El exasesor de Javier Milei, Fernando Cerimedo, compareció este jueves en el Palacio de Justicia de Santa Cruz de Bolivia con el rostro cubierto por una capucha. Escoltado por fuerzas de seguridad locales, el consultor se derrumbó emocionalmente ante la prensa.
Con lágrimas en el rostro, Cerimedo pronunció apenas tres palabras: "No puedo hablar". Momentos después, ya dentro del ascensor, se desmoronó completamente y continuó llorando en el piso del edificio.
Cuando los periodistas le preguntaron si deseaba dirigirse a los medios, Cerimedo se tapó la cara con las manos.
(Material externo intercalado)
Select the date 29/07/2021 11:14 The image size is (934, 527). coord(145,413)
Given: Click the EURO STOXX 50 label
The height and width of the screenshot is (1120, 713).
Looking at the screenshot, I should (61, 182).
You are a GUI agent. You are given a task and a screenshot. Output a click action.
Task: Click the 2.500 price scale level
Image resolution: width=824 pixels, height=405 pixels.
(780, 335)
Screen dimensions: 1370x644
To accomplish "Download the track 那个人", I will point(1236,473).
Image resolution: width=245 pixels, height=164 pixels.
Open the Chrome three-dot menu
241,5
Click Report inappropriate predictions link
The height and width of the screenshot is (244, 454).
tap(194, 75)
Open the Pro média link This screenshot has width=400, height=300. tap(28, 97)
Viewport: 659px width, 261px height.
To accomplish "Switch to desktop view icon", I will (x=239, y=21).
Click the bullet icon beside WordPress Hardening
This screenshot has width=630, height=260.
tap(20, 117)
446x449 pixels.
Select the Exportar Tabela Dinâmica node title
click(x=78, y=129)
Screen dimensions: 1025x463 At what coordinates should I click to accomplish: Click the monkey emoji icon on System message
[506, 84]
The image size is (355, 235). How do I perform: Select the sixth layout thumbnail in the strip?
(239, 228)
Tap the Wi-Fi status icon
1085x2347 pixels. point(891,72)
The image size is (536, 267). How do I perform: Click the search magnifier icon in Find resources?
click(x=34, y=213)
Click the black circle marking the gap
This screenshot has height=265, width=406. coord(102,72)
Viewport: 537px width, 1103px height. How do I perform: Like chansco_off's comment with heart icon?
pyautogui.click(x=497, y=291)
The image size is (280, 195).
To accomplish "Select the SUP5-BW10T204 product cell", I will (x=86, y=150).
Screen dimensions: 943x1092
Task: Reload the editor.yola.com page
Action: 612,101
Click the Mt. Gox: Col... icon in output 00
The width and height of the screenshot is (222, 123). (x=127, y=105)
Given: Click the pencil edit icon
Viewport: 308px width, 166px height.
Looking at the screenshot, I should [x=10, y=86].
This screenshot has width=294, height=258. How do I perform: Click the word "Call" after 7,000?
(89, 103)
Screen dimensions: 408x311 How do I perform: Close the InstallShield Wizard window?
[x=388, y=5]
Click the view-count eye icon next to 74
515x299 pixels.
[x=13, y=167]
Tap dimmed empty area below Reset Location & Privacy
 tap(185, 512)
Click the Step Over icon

Su único mensaje coherente fue expresar que quiere "ver a mis hijos".
Consultado sobre su vinculación con el ataque a la abogada Nadia Beller, de 33 años, Cerimedo negó categóricamente su participación mediante gestos corporales, moviendo la cabeza de un lado a otro. También rechazó haber citado a la víctima al hotel donde fue agredida, nuevamente sin pronunciar palabra alguna.
La audiencia de este jueves en la que se discutiría la solicitud de 6 meses de prisión preventiva fue suspendida. El asesor político es señalado por la fiscalía como autor intelectual del ataque. La comparecencia fue reprogramada para este viernes.